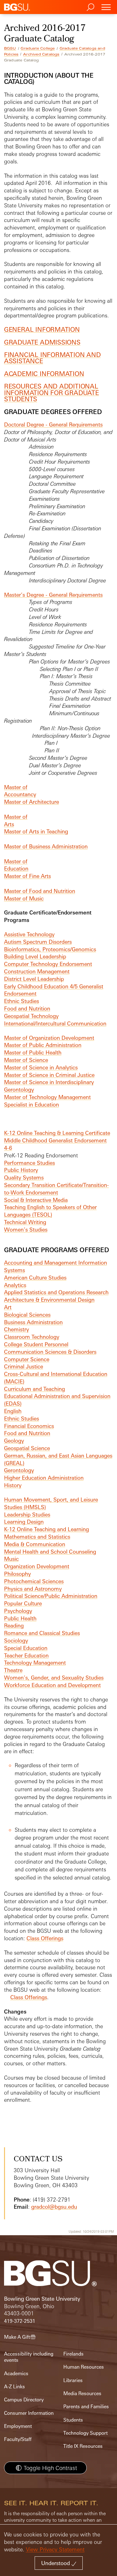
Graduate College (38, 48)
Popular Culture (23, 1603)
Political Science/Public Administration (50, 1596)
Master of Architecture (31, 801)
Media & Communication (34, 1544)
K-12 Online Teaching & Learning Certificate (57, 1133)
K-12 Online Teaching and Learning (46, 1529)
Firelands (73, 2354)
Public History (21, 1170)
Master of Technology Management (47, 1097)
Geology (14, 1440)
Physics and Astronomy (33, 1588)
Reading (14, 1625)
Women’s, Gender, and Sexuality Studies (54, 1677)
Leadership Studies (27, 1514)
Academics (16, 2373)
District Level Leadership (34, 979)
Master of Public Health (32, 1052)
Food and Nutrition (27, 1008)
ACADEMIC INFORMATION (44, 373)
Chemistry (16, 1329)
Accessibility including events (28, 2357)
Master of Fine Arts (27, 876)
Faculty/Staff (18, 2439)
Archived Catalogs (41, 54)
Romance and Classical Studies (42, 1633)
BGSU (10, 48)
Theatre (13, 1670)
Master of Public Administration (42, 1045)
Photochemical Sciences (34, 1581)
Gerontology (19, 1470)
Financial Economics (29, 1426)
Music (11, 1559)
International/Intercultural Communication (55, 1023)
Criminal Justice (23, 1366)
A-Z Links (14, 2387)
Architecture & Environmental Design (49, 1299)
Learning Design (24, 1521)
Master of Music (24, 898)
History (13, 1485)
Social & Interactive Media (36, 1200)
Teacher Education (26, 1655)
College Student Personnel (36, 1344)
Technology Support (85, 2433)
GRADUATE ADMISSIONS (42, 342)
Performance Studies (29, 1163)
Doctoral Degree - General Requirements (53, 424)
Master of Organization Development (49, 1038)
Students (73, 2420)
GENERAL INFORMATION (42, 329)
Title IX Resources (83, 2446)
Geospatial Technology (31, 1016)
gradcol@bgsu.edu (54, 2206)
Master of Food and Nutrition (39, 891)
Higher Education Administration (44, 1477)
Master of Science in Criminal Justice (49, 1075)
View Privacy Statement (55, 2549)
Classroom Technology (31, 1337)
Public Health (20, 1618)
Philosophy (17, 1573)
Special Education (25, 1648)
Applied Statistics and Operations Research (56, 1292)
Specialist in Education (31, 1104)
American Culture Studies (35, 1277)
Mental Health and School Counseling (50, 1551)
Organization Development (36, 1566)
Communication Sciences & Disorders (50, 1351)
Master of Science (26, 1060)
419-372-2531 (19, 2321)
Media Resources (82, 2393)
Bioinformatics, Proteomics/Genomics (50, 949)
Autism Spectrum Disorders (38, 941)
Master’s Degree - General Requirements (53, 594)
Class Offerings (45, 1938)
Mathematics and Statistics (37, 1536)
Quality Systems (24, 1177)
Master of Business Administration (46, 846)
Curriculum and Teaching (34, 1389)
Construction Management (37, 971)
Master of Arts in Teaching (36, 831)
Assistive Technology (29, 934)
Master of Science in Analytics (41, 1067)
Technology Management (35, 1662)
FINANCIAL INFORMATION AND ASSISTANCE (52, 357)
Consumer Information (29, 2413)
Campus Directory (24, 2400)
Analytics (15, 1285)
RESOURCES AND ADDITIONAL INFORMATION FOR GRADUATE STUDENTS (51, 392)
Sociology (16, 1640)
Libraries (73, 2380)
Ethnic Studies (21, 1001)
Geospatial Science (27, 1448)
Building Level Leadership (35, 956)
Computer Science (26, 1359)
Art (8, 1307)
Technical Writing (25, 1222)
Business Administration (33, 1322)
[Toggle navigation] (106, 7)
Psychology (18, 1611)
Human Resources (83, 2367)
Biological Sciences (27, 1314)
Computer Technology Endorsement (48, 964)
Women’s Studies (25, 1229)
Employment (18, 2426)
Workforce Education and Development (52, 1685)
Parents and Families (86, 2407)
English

● ● ● ●

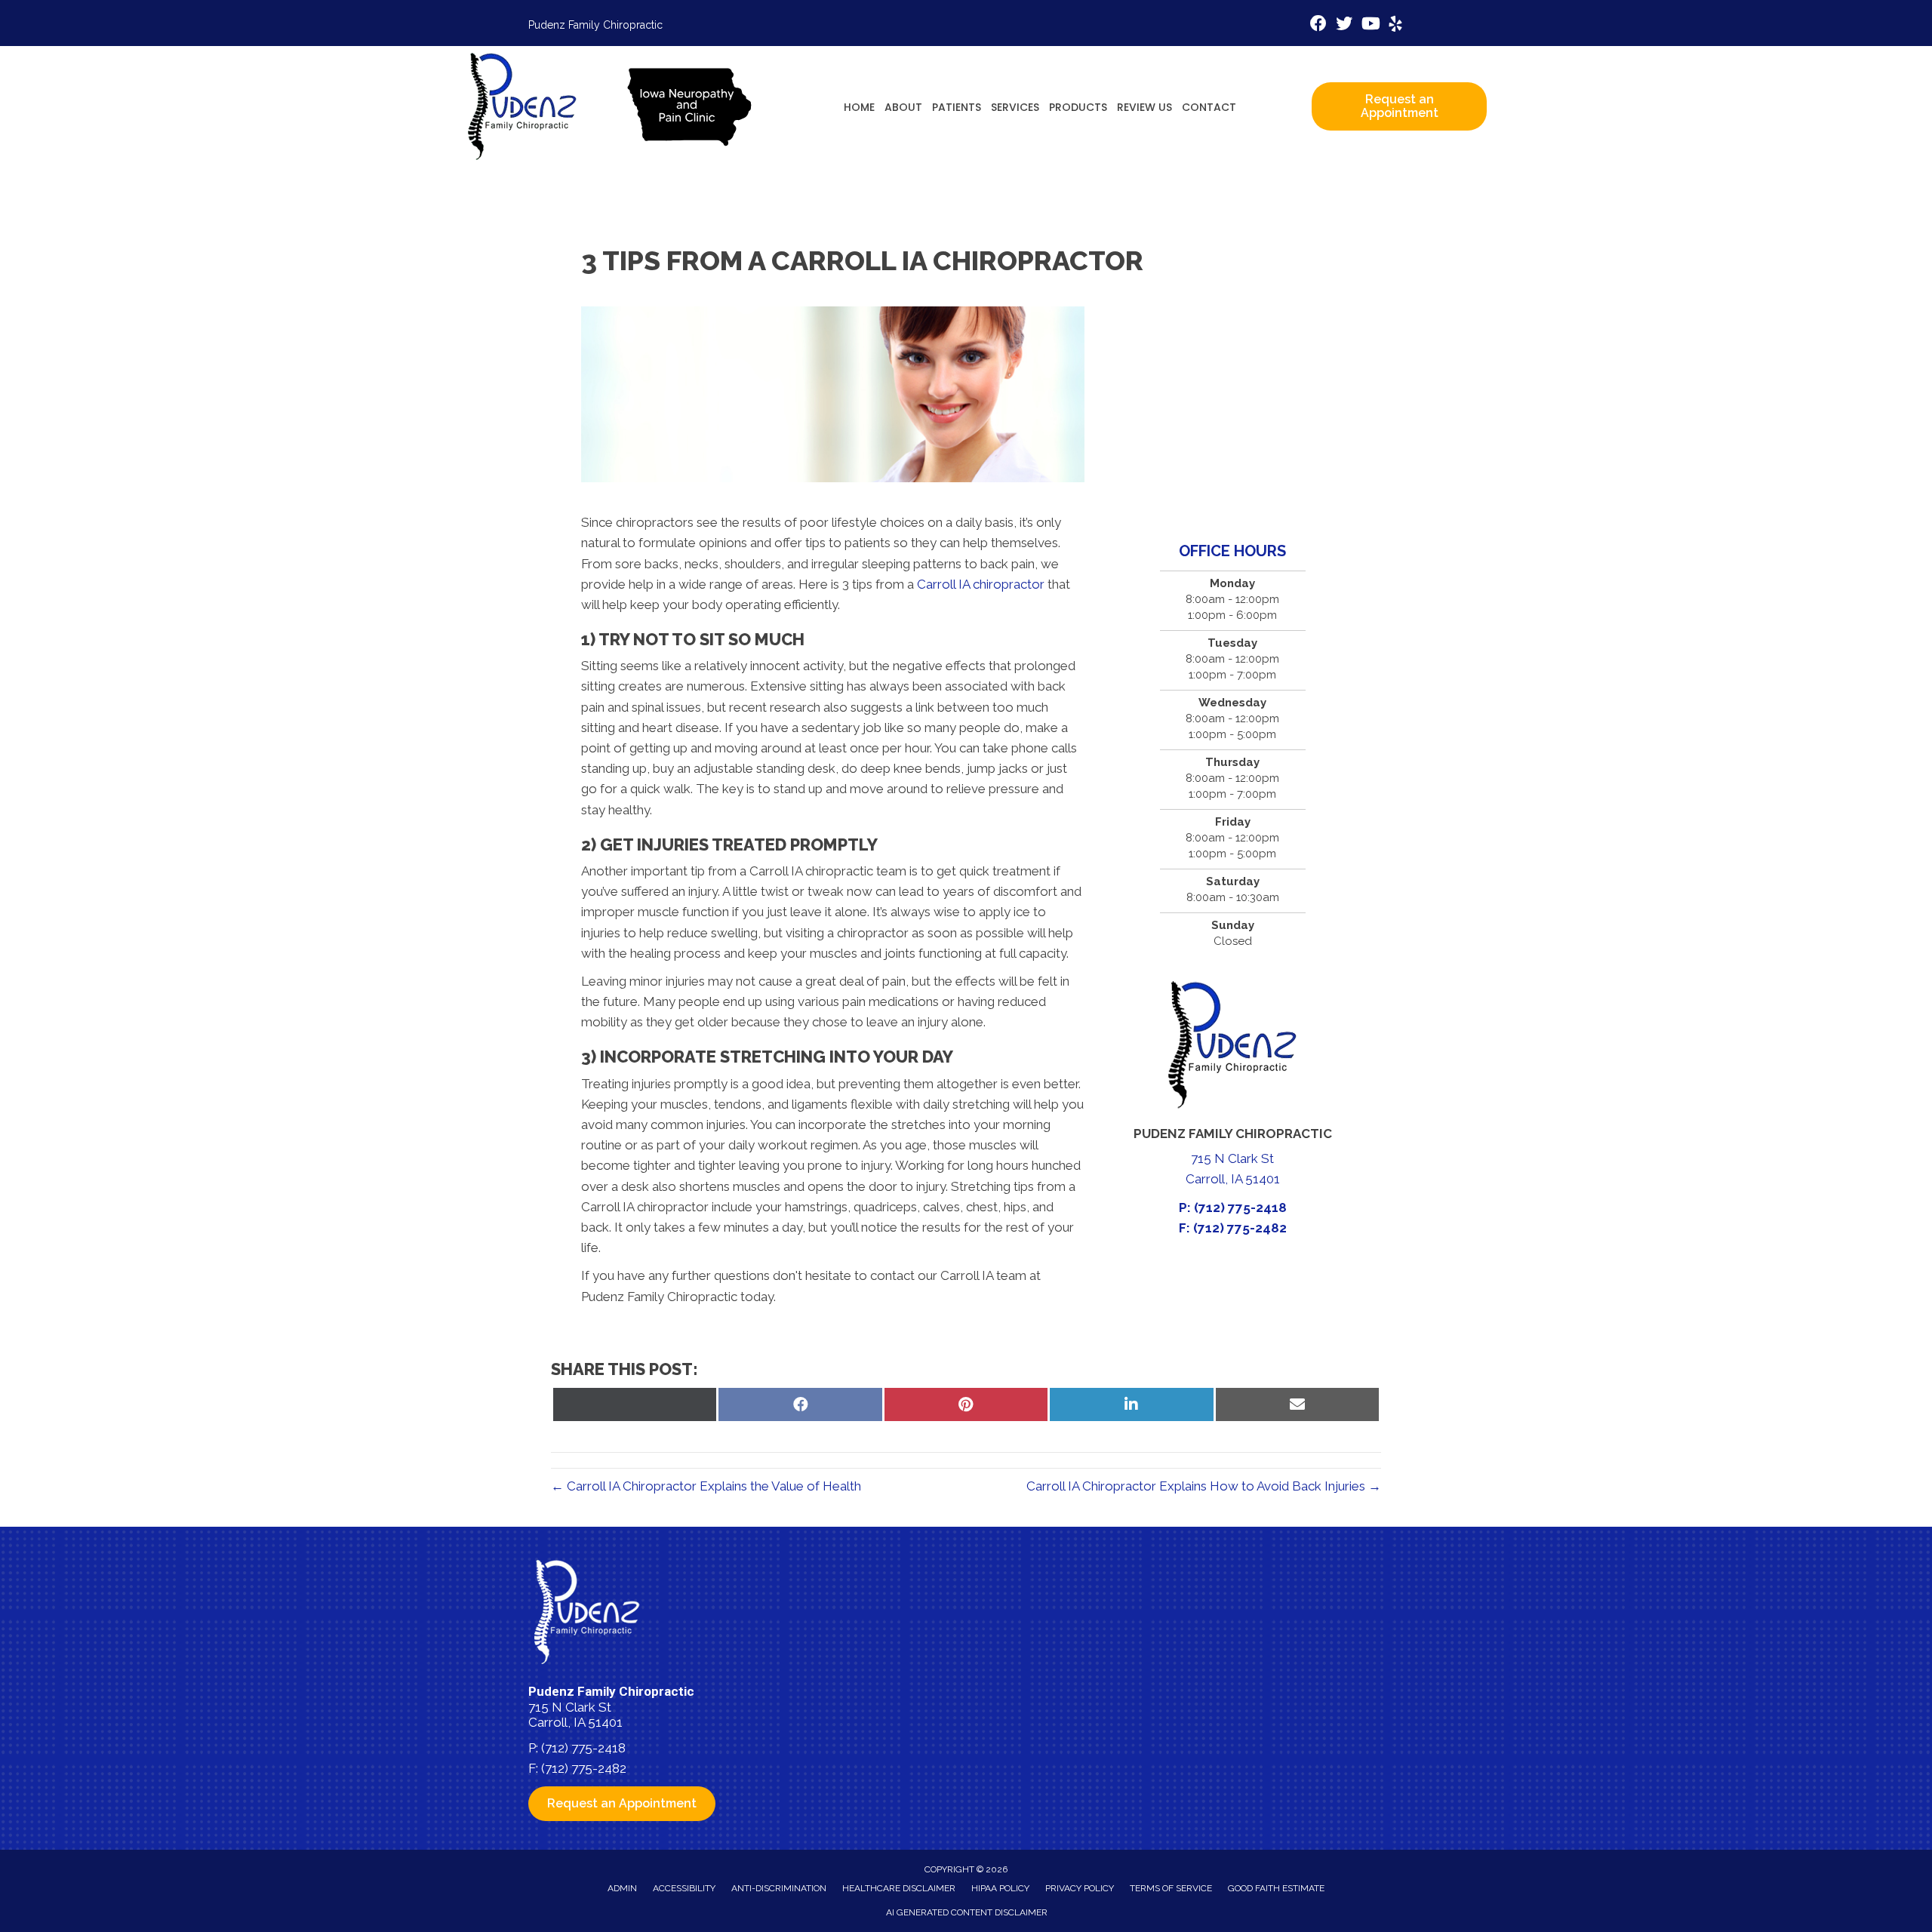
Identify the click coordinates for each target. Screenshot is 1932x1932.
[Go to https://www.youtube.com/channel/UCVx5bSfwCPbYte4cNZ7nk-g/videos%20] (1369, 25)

● ● ● ●

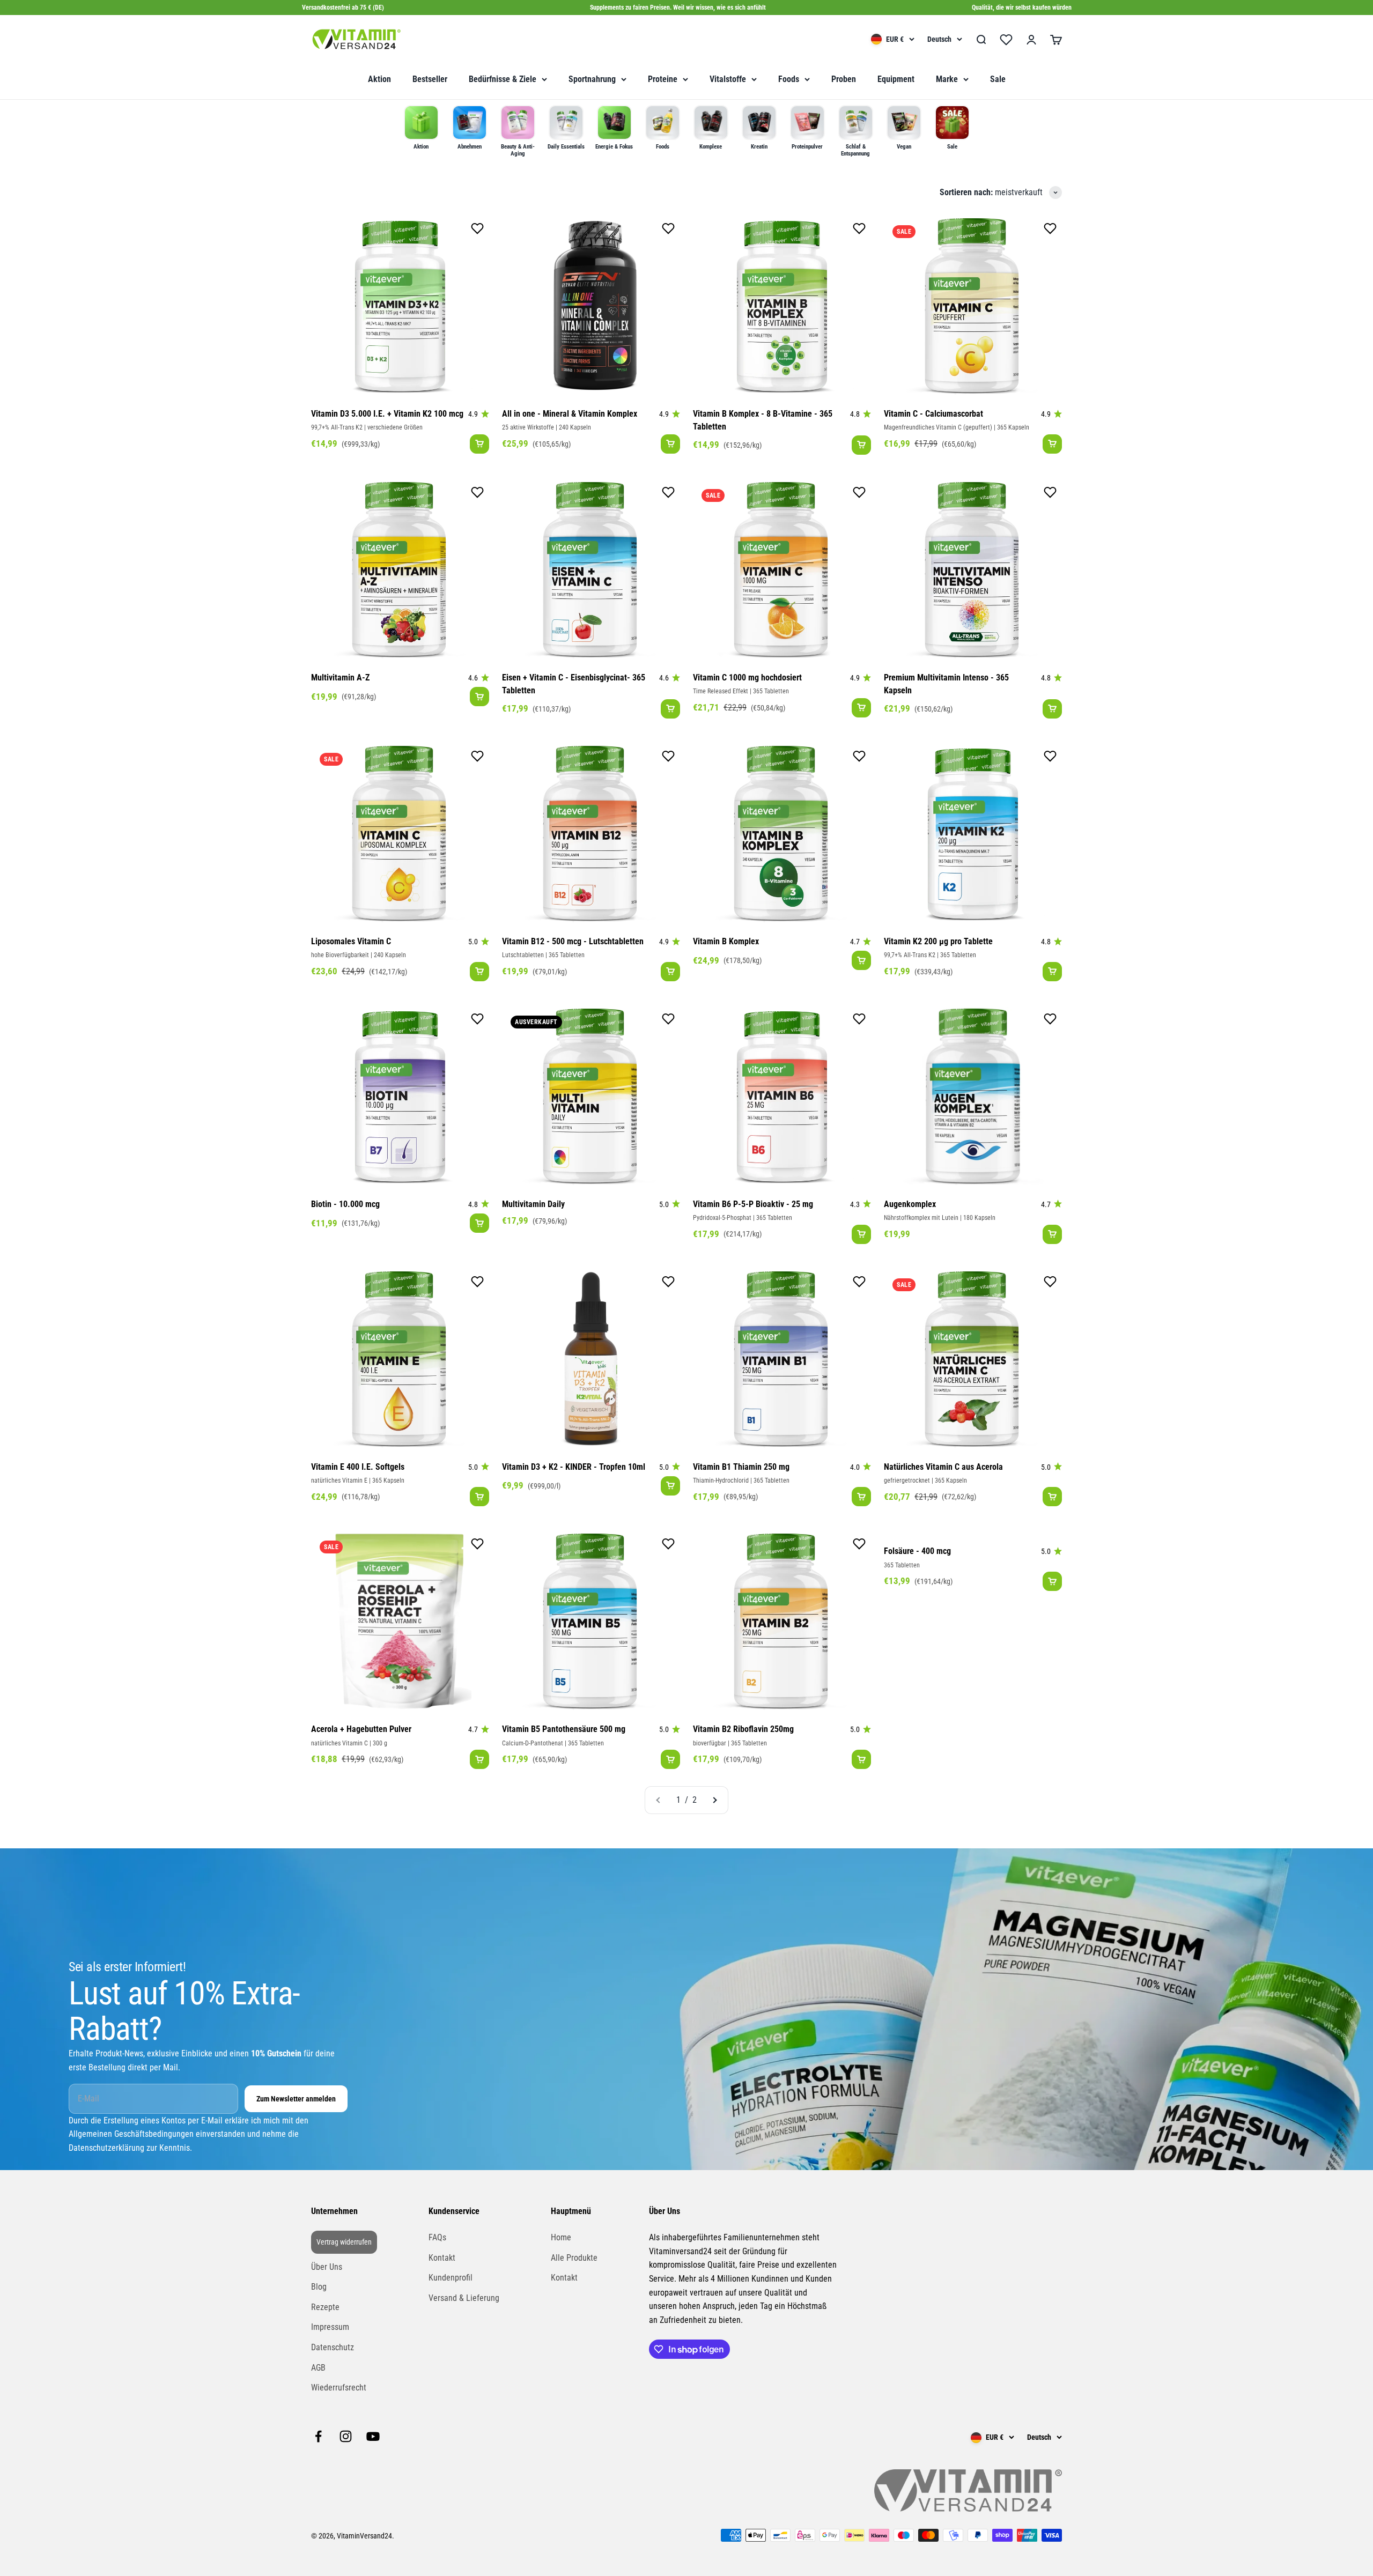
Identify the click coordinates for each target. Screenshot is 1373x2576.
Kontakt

● ● ● ●

• _REQUIRED ACTION_
Repeat, exactly as they stand above, the lines from the line with "Popular Culture (23, 1603)" to the line with "Public History (21, 1170)", both lines included.

• _RESPONSE AREA_
Popular Culture (23, 1603)
Political Science/Public Administration (50, 1596)
Master of Architecture (31, 801)
Media & Communication (34, 1544)
K-12 Online Teaching & Learning Certificate (57, 1133)
K-12 Online Teaching and Learning (46, 1529)
Firelands (73, 2354)
Public History (21, 1170)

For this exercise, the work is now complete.